---------- Data under study

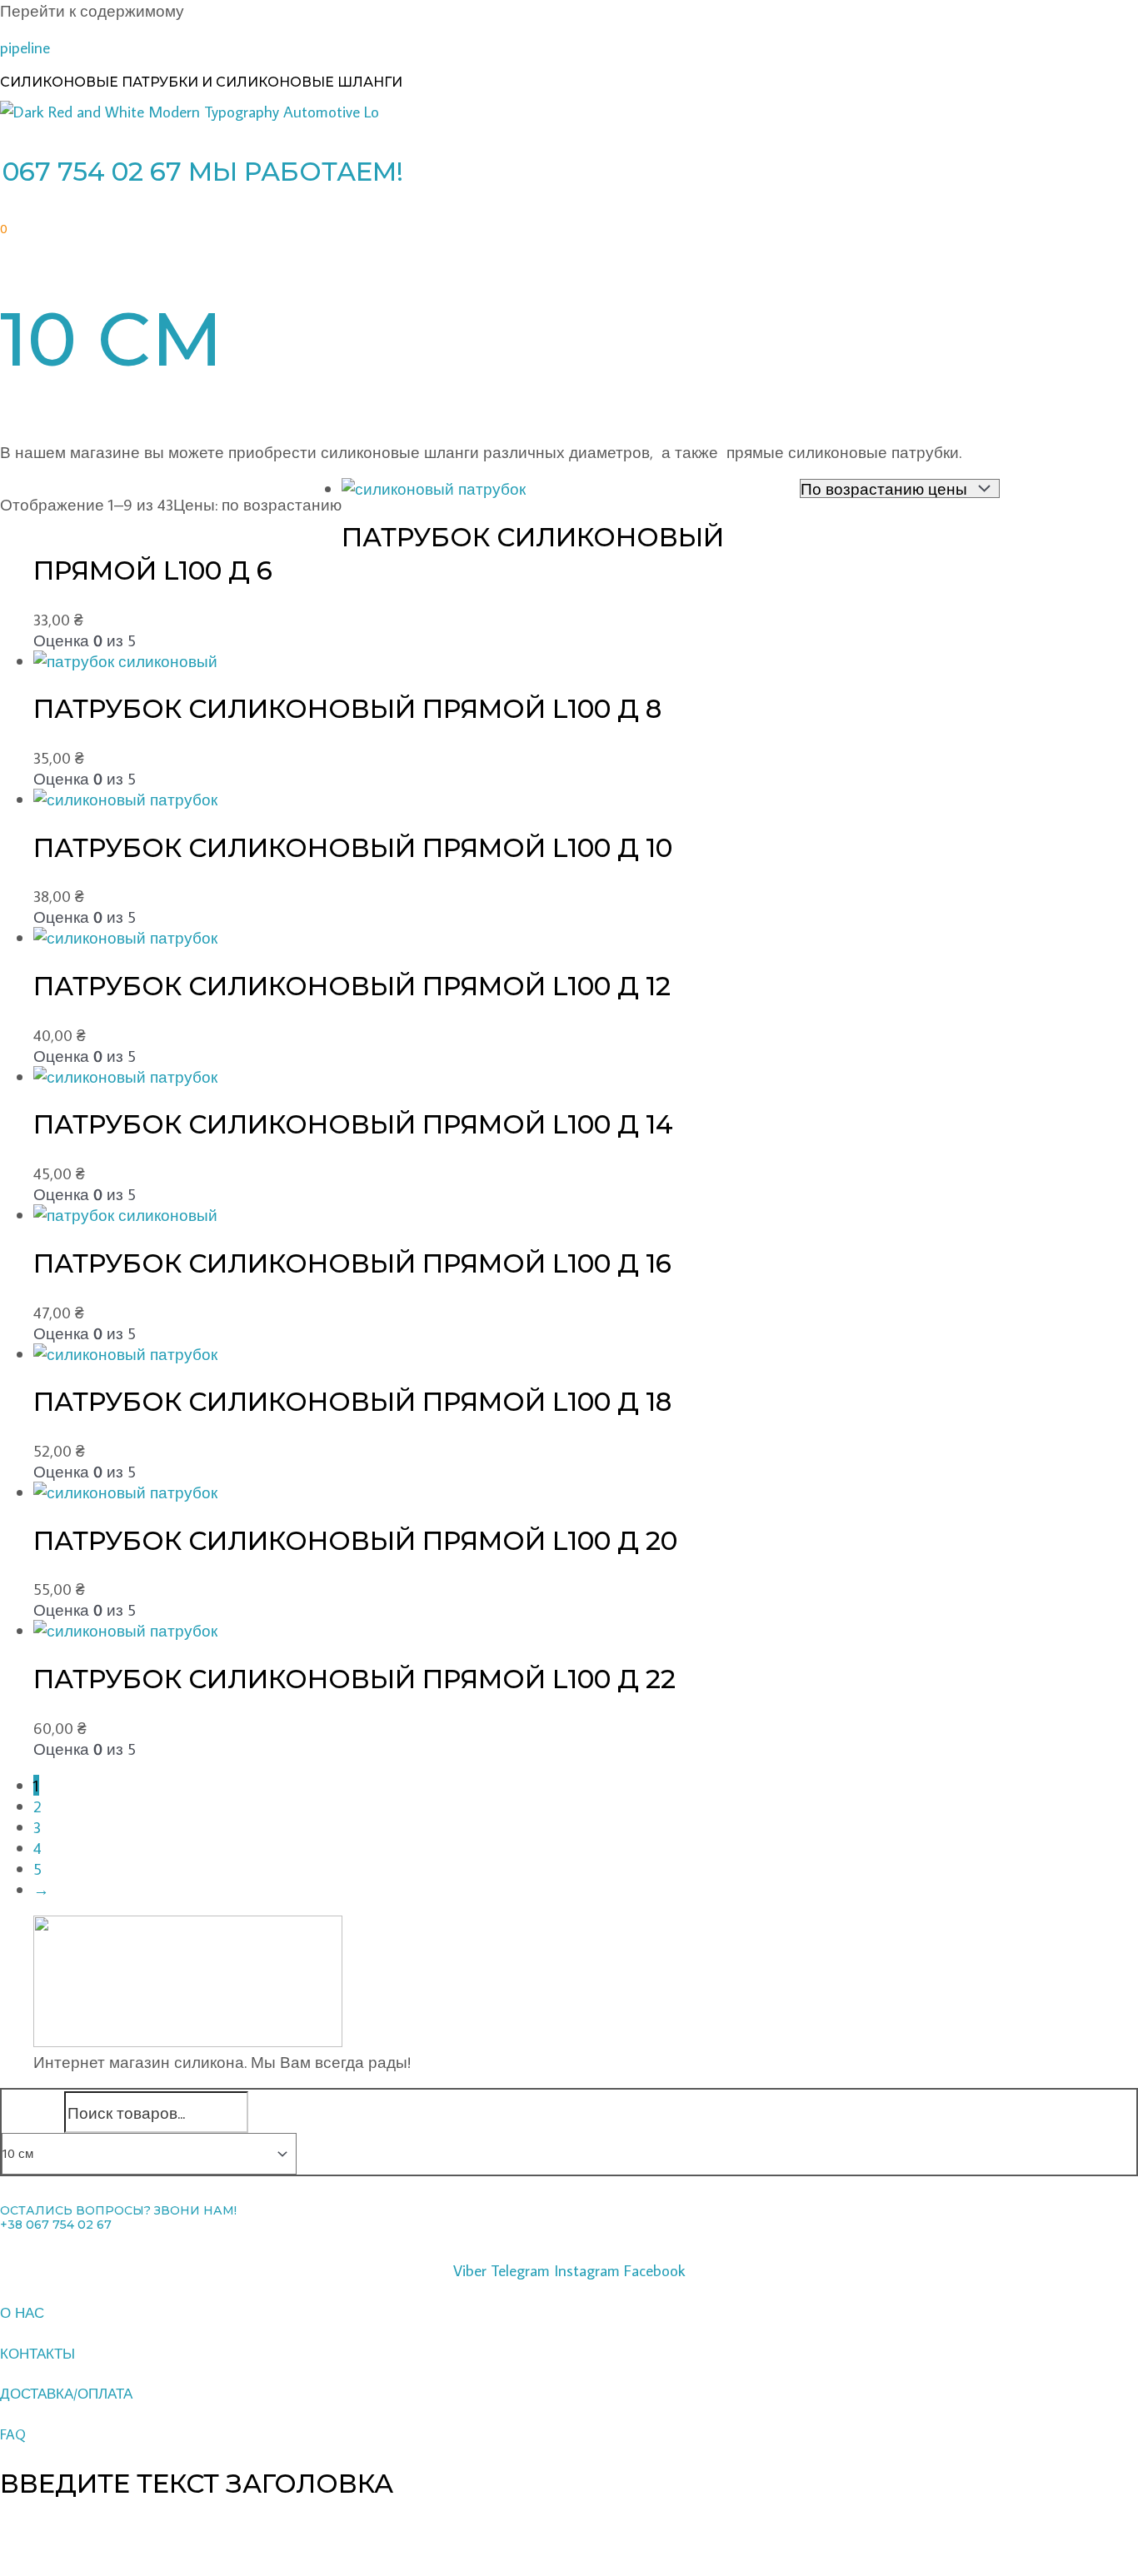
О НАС (22, 2313)
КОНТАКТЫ (37, 2353)
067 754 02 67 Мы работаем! (202, 171)
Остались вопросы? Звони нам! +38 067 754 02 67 (118, 2218)
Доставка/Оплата (66, 2393)
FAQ (13, 2434)
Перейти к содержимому (92, 10)
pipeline (25, 47)
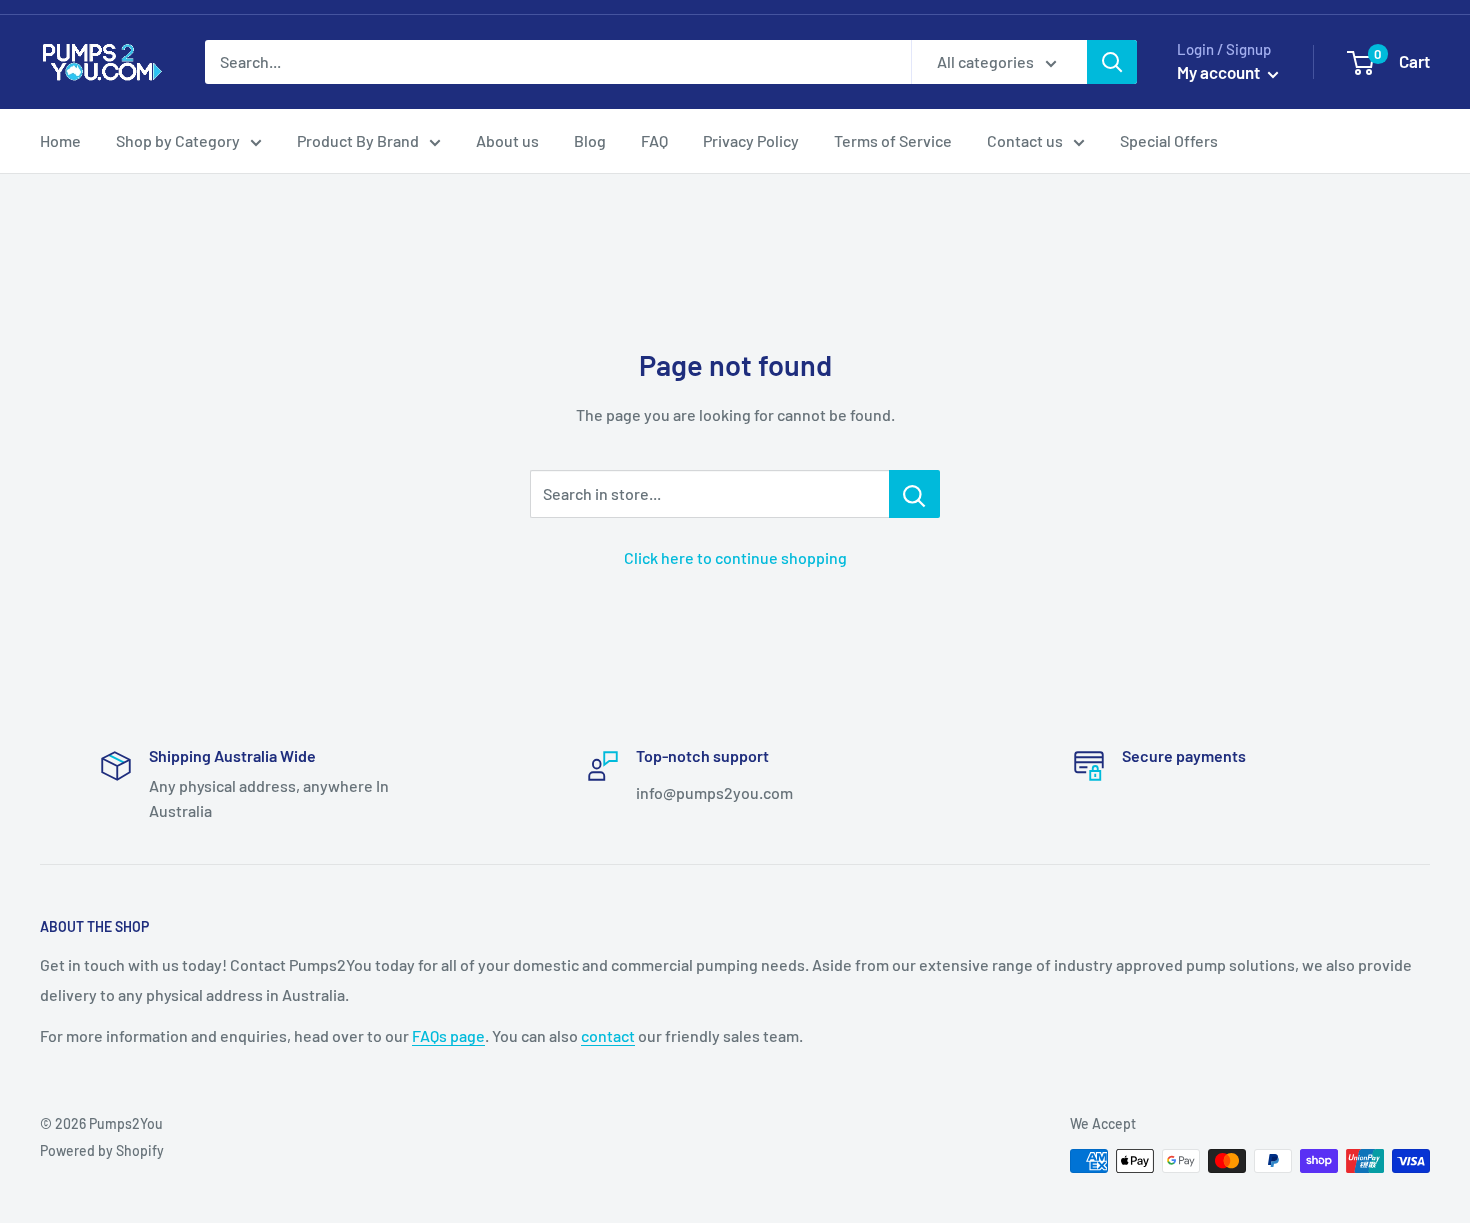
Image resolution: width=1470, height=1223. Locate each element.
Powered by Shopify (102, 1150)
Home (60, 140)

--------------------

• Work instructions: Where an entry holds a picture, leave the picture out and output the rest exactly.

• Task solution:
О НАС (22, 2313)
КОНТАКТЫ (37, 2353)
067 754 02 67 Мы работаем! (202, 171)
Остались вопросы? Звони нам! +38 067 754 02 67 (118, 2218)
Доставка/Оплата (66, 2393)
FAQ (13, 2434)
Перейти к содержимому (92, 10)
pipeline (25, 47)
Image resolution: width=1470, height=1223. Locate each element.
Powered by Shopify (102, 1150)
Home (60, 140)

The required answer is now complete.